## DIRECTIONS
For every entry, output the exact wording.

Dataset entries:
• • •

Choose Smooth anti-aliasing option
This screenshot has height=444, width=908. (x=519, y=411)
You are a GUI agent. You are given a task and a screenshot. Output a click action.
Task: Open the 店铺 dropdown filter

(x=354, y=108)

• • •

## TASK RESPONSE
Choose Smooth anti-aliasing option
This screenshot has height=444, width=908. (x=519, y=411)
You are a GUI agent. You are given a task and a screenshot. Output a click action.
Task: Open the 店铺 dropdown filter

(x=354, y=108)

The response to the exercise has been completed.